The Chairman: I just wanted to know that. I can understand that.

Mr. DeRocher: If we found a good was not selling in one area and it was selling in another area, we would transfer it. If it is at a different price, we no longer can do that.

The Chairman: Sure, I understand.

Ms Aalto.

Ms Aalto: I'd like to echo what Ms Hallett has said and what was said earlier about the stores in the Atlantic provinces. Those are not really consuming provinces.

We have a real issue as well with potential store closures. Many of our stores operating in the Atlantic provinces are marginally profitable or unprofitable. The additional cost of tax-in prices, if it were only in those stores -

The Chairman: Is this Chapters you're talking about?

Ms Aalto: Chapters is a company that was formed by the coming together of Coles, Smithbooks, and the Book Company bookstores in the Atlantic provinces. Many of those stores are marginally profitable.

The Chairman: Which stores are you talking about? All the bookstores?

Ms Aalto: I work with Chapters, so I'm talking about Smithbooks, Coles, and the Book Company, but this is also very true of independent bookstores in the Atlantic provinces. Many of those stores are operating on marginal profits or verging on unprofitable.

The costs of tax-in pricing would push many of those stores to the point where we would have to make decisions that those stores could no longer operate. I know the independent bookstores would have even graver concerns. A larger company maybe could absorb a bit of unprofitability, but not to the extent that tax-in pricing requirements in the Atlantic provinces would lead.

The Chairman: You mentioned earlier it costs you 50¢ to reprice a book.

Ms Aalto: Yes.

The Chairman: I take it that's manually.

Ms Aalto: That's a combination price based on the manual repricing in the stores, write-downs of returns that have been damaged by taking off the stickers, customers returning goods that they couldn't cleanly get a sticker off of, and increased costs in our distribution centres and our systems for carrying two prices in our national information systems.

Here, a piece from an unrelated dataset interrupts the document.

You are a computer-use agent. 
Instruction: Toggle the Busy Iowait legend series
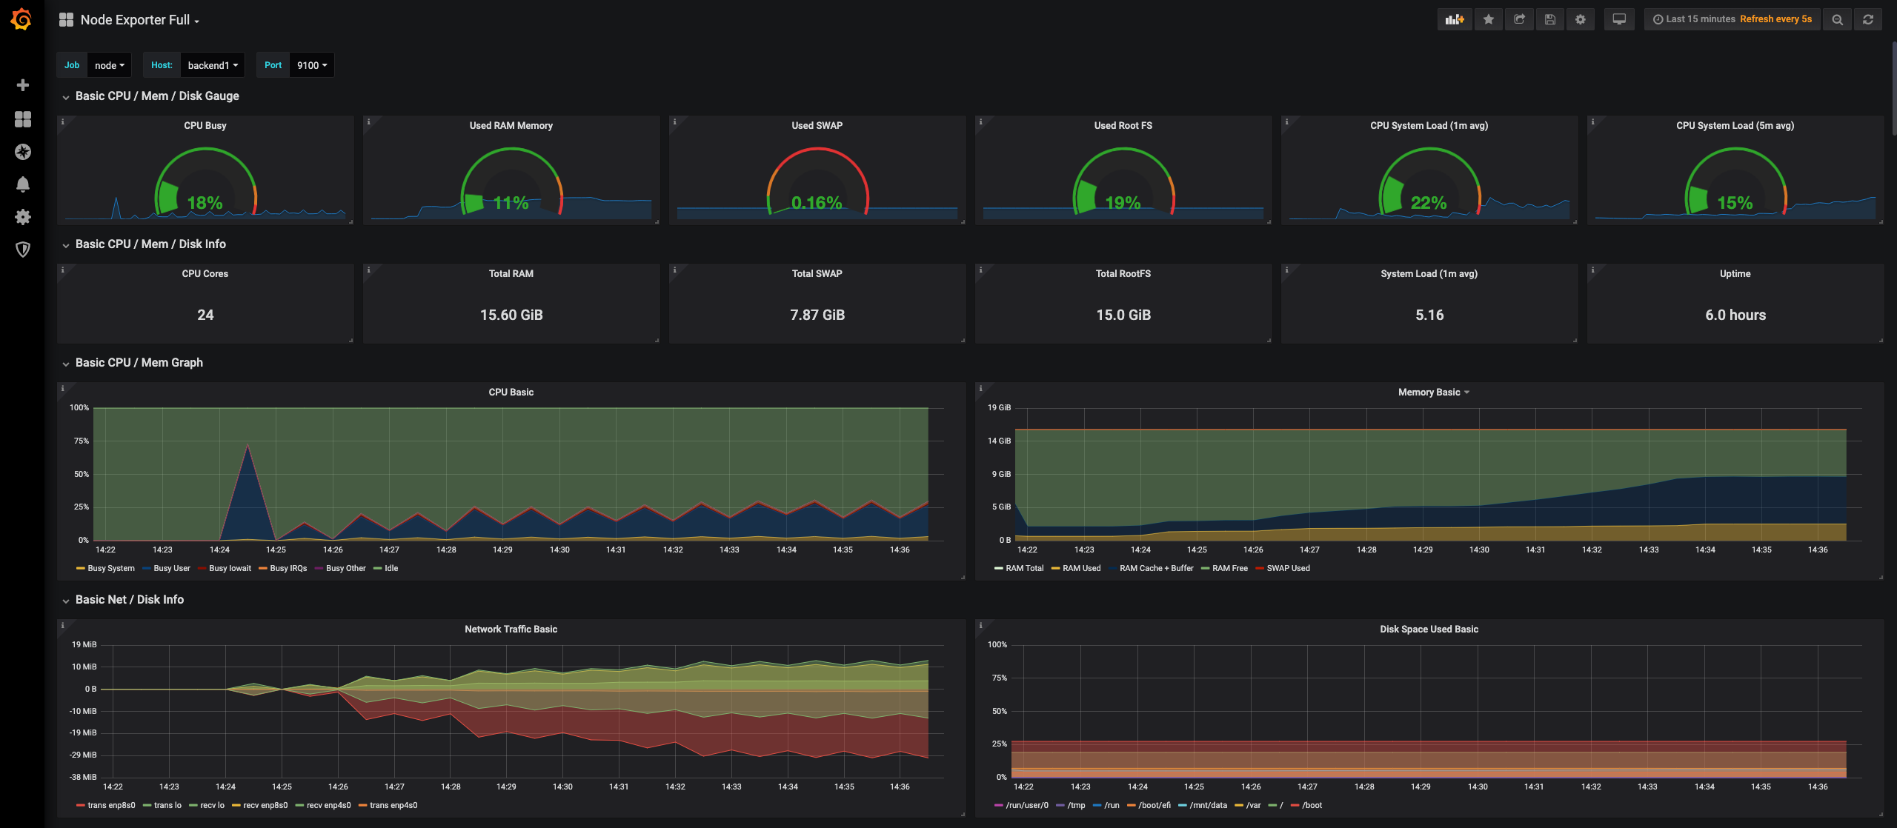click(x=230, y=569)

The Chairman: It seems a lot to me.

Look, we obviously don't have unanimous support for tax-included pricing. We have tremendous support around the table for a harmonized system. When it comes to tax-included pricing we have heard from people who will be hurt and from people who feel very strongly that it will be to their benefit.

We have also seen that the input tax credit benefit to business impacts differently on various people, depending on where you get your business inputs. If you buy them in the harmonized provinces, you are at an advantage over those who bring them in from other places.

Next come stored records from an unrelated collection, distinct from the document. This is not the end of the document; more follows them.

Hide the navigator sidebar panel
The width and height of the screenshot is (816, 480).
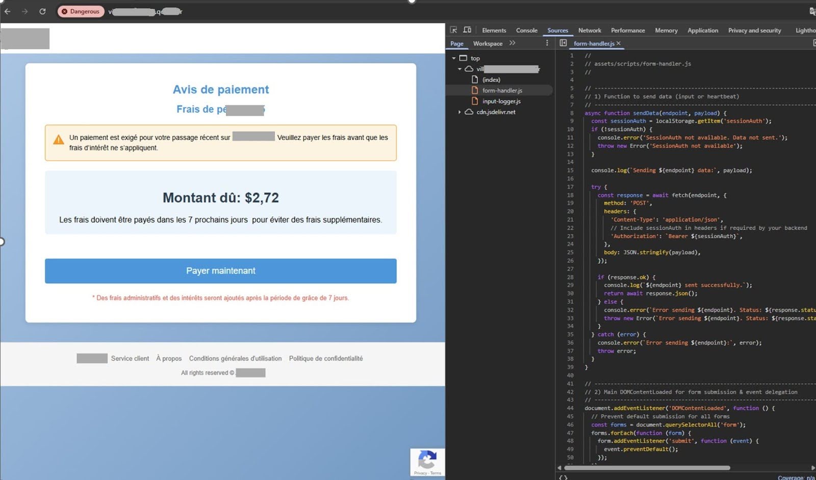(563, 43)
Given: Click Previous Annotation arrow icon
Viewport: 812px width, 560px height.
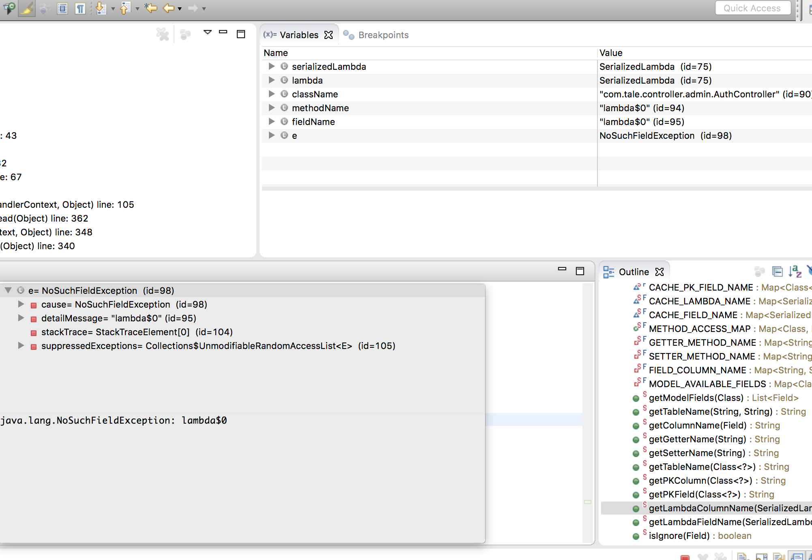Looking at the screenshot, I should point(125,8).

I don't think any of us ever thought this would be easy. Very few things are when it comes to fundamental tax reform, because sometimes you have winners and sometimes you have losers. I can say on behalf of all politicians here that none of us like to be accused of creating losers.

I'm very sympathetic to the book industry. I would hope that at some time we will be able to get rid of all taxes on it. I would hope we can get taxes down in Canada. I would hope we can do a lot of things. I wish I could do it for you right today, but I'm not going to be able to make that promise and keep it, so I won't. I know you'll keep the pressure on.

I hope those who feel disappointed with whatever comes out of here will continue to work with us, because we approach this with a great deal of humility. We know we may not have it right, in spite of your representations to us, but we are determined to get it as right as we possibly can, with your ongoing help.

Having said that, may I thank every one of you for having taken the time to be with us and to share with us the benefit of your wisdom. Regardless of the results, we look forward to working with you in an ongoing way in the future. If we are hurting you, we want to try to minimize the costs to you, to consumers, and to Atlantic Canada.

Thank you very much. This meeting is adjourned.